The Nevada Gaming Control Board reported Tuesday that sportsbooks across the state claimed nearly $62.3 million in adjusted gross revenue in September, the state’s third-highest total in the post-PASPA era.

With the start of the NFL season and college football shifting into high gear, a substantial increase in sports wagering action occurred both in Las Vegas and across the Silver State. A total of $811.2 million worth of wagers was accepted. That total narrowly missed landing in the top 10 all-time, but it was also the highest handle since $830.5 million was wagered in March.
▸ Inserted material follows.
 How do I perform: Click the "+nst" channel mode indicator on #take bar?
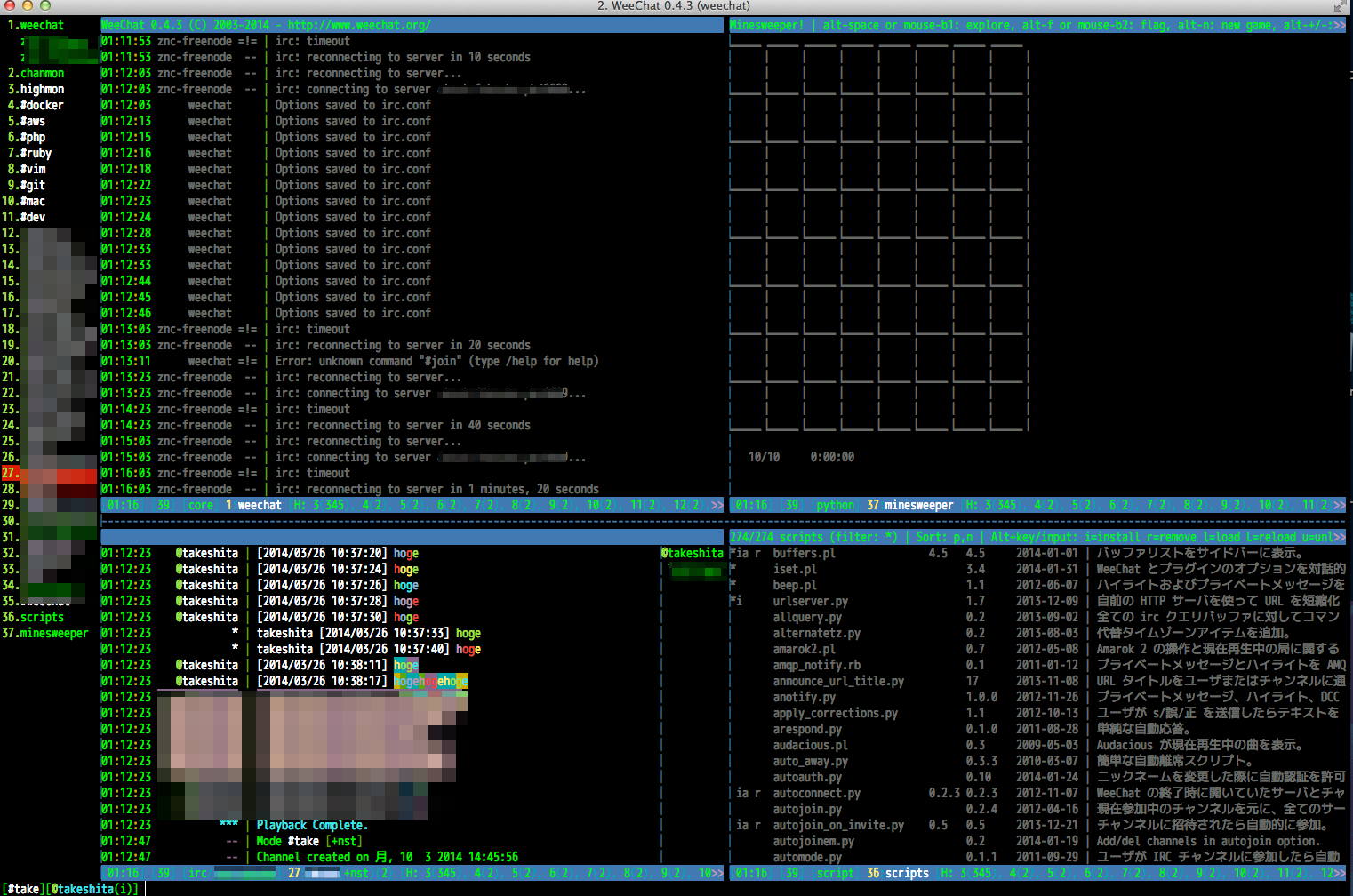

It was 6.6% higher than the $761.1 million in bets placed in September 2022.

Operators had a collective hold just shy of 7.7%, more than 1.4 percentage points above the previous 2023 high of 6.3% established in February. It was also the first time in 12 months the state win rate topped the industry standard of 7%. Despite revenue topping $60 million for only the fourth time in 64 months of wagering in the post-PASPA era, it was still down 11.8% year-over-year.

The state received just over $4.2 million in taxes, lifting the total for the calendar year above $21.1 million. The $313.2 million in year-to-date revenue is 5.7% higher compared to the first three quarters of 2022, though handle is down 4.8% versus last year at just shy of $5.7 billion. September’s handle was enough, however, to make Nevada only the second state to surpass $35 billion in post-PASPA handle along with New Jersey.

A welcome back to football season

The $510 million wagered on pro and college football in September accounted for nearly 63% of the overall handle in Nevada. The 7.6% hold was roughly in line with the overall win rate, as operators claimed $38.7 million from bettors. That was 25.1% lower compared to 2022, when the books routed the public in the first two weeks of the NFL season and finished with a 10.8% hold.

Baseball wagering provided the second-biggest chunk of operator revenue at $16.1 million, up 20.6% from last year despite handle slipping 2.2% to $188.5 million. The 8.6% hold in 2023 was more than 3.6 percentage points higher than last year.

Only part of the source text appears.